Catholic speakers and scholars at a Colorado university discussed whether historical promises made by the U.S. to other nations have been held and if America is looking carefully at each criteria of the just war theory in determining actions in the Middle East rather than taking an all-in stance.
Craig White, a former U.S. diplomat to the Middle East, and Christian Brugger, a moral theology professor at St. John Vianney Seminary in Denver, discussed just war Oct. 14 at Colorado State University.
The panelists said the just war theory, which says the criteria for going to war are just cause, sovereign authority, and right intention, has spread throughout the West among scholars and theologians as well as people not connected to Christianity. White, who converted to Catholicism right around the start of the Iraq War in 2003, said just war theory began with the writings of St. Thomas Aquinas.
"Aquinas quotes Augustine and says you have to have a right intention, which really is to aim for peace, so the idea of simply punishing or getting revenge is simply not there," White said. "The idea is that by responding to this injustice, this unjust situation or action, you will restore peace. And if you believe that it is just to go to war against another country, you are aiming for peace in that country, for peace and stability of that country. I think of right intention as the inner core of the case."
White said Aquinas has three more criteria to add to the three basic criteria:
- Proportionality of ends, which "implies that you have to look at the damage war is likely to cause. You have to be looking forward and make a calculation. You're not restricted to any one category: You look at loss of life, money spent, political devastation, chaos and the result, things like rape, people wounded ... and weigh that against the justice you're trying to achieve."
- Last resort, which White said doesn't mean a nation has tried everything it can for five years to restore justice and will continue to try something else for another five years. "It means you made reasonable attempts to work through all the possibilities to achieve justice, and the only thing that's going to do it would be war."
- Reasonable chance of success, which White said is more mysterious. He referred to Aquinas' measurement of success as not just military, but as a stable and just order to restore peace in a place.
"In Iraq in 2003, what struck me is [that] right intention involves [the] last three criteria, which is sometimes called prudential. Prudence is a very important concept for Aquinas and for Aristotle. It's practical common sense. It's the ability to see what you actually can achieve and how your actions are likely to change situations and what's going to happen afterward."
It was the Americans and the British who drew the line around the three peoples of the Middle East who don't like each other in the first place, Brugger said.
"Sometimes, even when we have done something wrong, we incur duties that oblige us in retrospect," Brugger said. He said it was not a failure to go into Iraq in 2003, and it's important to examine history in retrospect. "Now that it's been done, you have an obligation."

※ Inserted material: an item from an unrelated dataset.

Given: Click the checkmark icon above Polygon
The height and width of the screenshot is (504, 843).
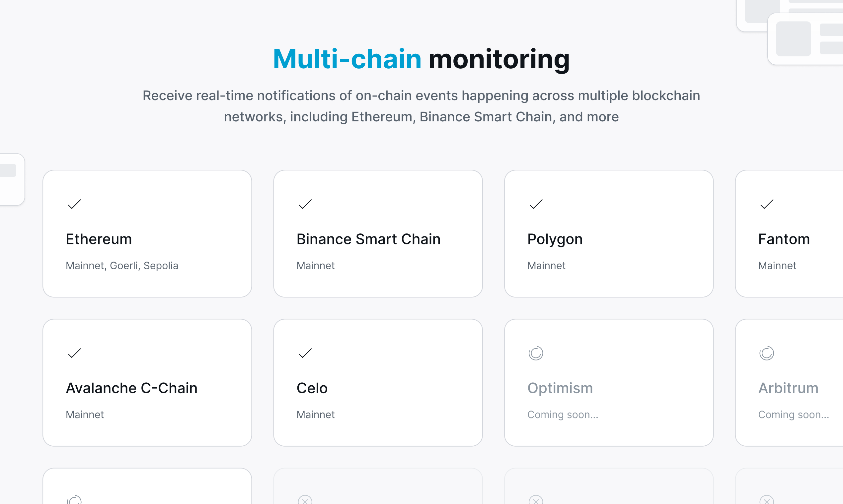Looking at the screenshot, I should tap(536, 204).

The decision "has to be applied in an unbiased way. It's very interesting, the question of goodness versus evil, of light versus darkness, and the amount of critical response on both sides," Brugger said.
"Has there ever been a just war? We can debate that. But they certainly have been debated by public authorities as justifiable to go in," he said, adding that if there were Islamic scholars on the panel, they could point out things that happened that warrant apology.
White said the United States has a duty to Iraq, "but it's a limited duty, and we can't have a duty to do what's impossible. I think our involvement gives us obligations to do what we can in a prudent way. We need a vision for success that's realistic ... if our aim is in some way to help the people in Iraq."
He said he too believed the 2003 war on Iraq was unjust and failed five out of Aquinas' six criteria.
White said while the U.S. government shows respect for Middle Eastern holidays and extends pleasantries, "I think we pat ourselves on the back a little bit in the Middle East and say, 'Those guys just hate each other' and 'We're doing the best we can,' which I think is a superficial response. I feel we could do a lot better. We could show a more consistent respect for Muslims and Islam."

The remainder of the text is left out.